● **Reading text**:

* * * *

Over this same 1.0 pH unit total range, ammonia-N uptake rates varied by only 2.08-fold (Fig. 3A), much closer to the variation in seawater NH4+ concentration (Fig. 3C) than that in seawater PNH3 (Fig. 3B). As seawater pH was raised and lowered by 0.5 pH units from control, the respective variations in ammonia-N uptake rate were +47.5% and −29.2%. Only the difference in the rates between pH 8.45 and pH 7.45 was statistically significant (Fig. 3A).

This pattern of only modest sensitivity of ammonia-N uptake rate to large variations in seawater PNH3 suggests that simple diffusive uptake of NH3 across the dogfish gill is not very important, and that transport more closely follows the seawater concentration of NH4+.

Experiment ii: possible competition between ammonia and [14C]MA

Raising seawater ammonia-N concentration from 0 to 1000 µmol l−1, which elevated the ammonia-N uptake rate from 0 to approximately 360 µmol kg−1 h−1 (Fig. 4A), resulted in a small but significant reduction (−17.5%) in the uptake rate of the ammonia analogue [14C]MA (Fig. 4B). This result suggests that the two molecules interact in the transport system.

Fig. 4.

Influenceof high environmental ammonia-N and external amiloride on ammonia-N and [14C]methylamine uptake rates. (A,B) Uptake rate of ammonia-N (A) and the ammonia analogue [14C]methylamine ([14C]MA; B) in dogfish sharks exposed over a 6 h period to high environmental ammonia-N (HEA, 1000 µmol l−1) versus control conditions (no HEA). (C,D) Uptake rate of ammonia-N (C) and [14C]MA (D) in the presence of external amiloride (0.1 mmol l−1, in 0.1% DMSO) in dogfish sharks exposed over a 6 h period to a nominal starting ammonia-N concentration of 200 µmol l−1 versus control conditions (0.1% DMSO alone). Means± 1 s.e.m. (N=6). Asterisks indicate a significant difference (Student's paired two-tailed t-test, P<0.05) between experimental and control rates.

Fig. 4.

* * * *

● **Supplied data**:
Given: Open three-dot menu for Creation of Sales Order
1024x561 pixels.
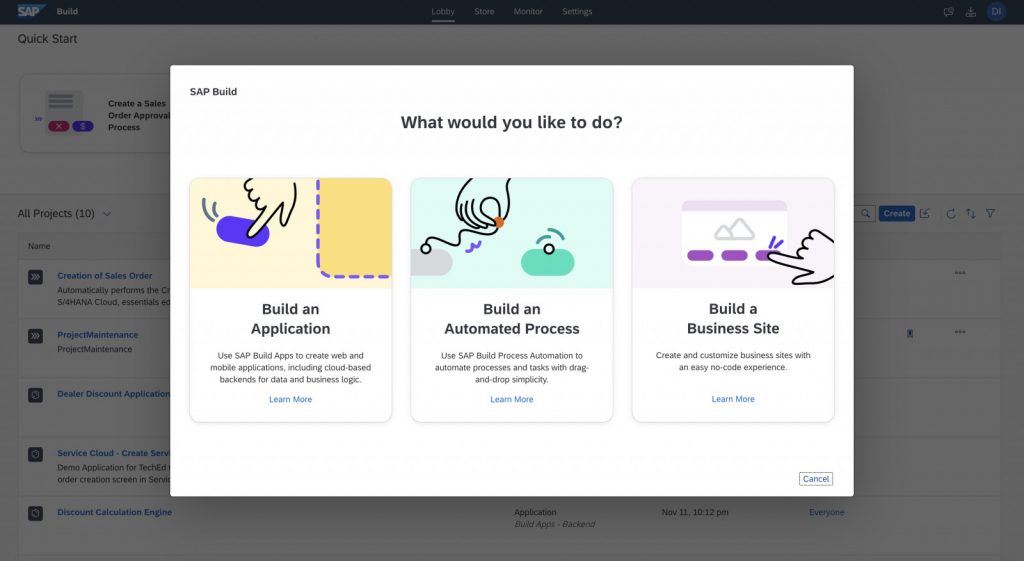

* * * *

● **Exercise tasks**:
a. Quote the passage on ammonia uptake in dogfish sharks, everything from "Raising seawater ammonia-N" down to "the transport system.".
b. According to the passage on ammonia uptake in dogfish sharks, by what percentage did the uptake rate of [14C]MA fall when seawater ammonia-N was raised to 1000 µmol l−1?
c. Carry on the passage on ammonia uptake in dogfish sharks from the point where it stops.
The material is not required for any of this work.

● **Solved problems**:
a.
Raising seawater ammonia-N concentration from 0 to 1000 µmol l−1, which elevated the ammonia-N uptake rate from 0 to approximately 360 µmol kg−1 h−1 (Fig. 4A), resulted in a small but significant reduction (−17.5%) in the uptake rate of the ammonia analogue [14C]MA (Fig. 4B). This result suggests that the two molecules interact in the transport system.

b. It fell by 17.5%.

c.
Influenceof high environmental ammonia-N and external amiloride on ammonia-N and [14C]methylamine uptake rates. (A,B) Uptake rate of ammonia-N (A) and the ammonia analogue [14C]methylamine ([14C]MA; B) in dogfish sharks exposed over a 6 h period to high environmental ammonia-N (HEA, 1000 µmol l−1) versus control conditions (no HEA). (C,D) Uptake rate of ammonia-N (C) and [14C]MA (D) in the presence of external amiloride (0.1 mmol l−1, in 0.1% DMSO) in dogfish sharks exposed over a 6 h period to a nominal starting ammonia-N concentration of 200 µmol l−1 versus control conditions (0.1% DMSO alone). Means± 1 s.e.m. (N=6). Asterisks indicate a significant difference (Student's paired two-tailed t-test, P<0.05) between experimental and control rates.

Experiment iii: effect of amiloride on ammonia-N and [14C]MA uptake

As it was necessary to use 0.1% DMSO to keep 0.1 mmol l−1 amiloride in solution, we employed the same concentration of DMSO in the amiloride-free control; this had no effect on either ammonia-N or [14C]MA uptake rates (data not shown). Our goal in this experiment was to test whether a Na+-transport linked process, such as Na+/NH4+ exchange, whose functional presence in elasmobranch gills remains controversial (reviewed by Wright and Wood, 2016) could be involved in ammonia-N and [14C]MA uptake. Amiloride (0.1 mmol l−1) had no effect on ammonia-N uptake (Fig. 4C), but reduced [14C]MA uptake by 46%, a highly significant inhibition (Fig. 4D).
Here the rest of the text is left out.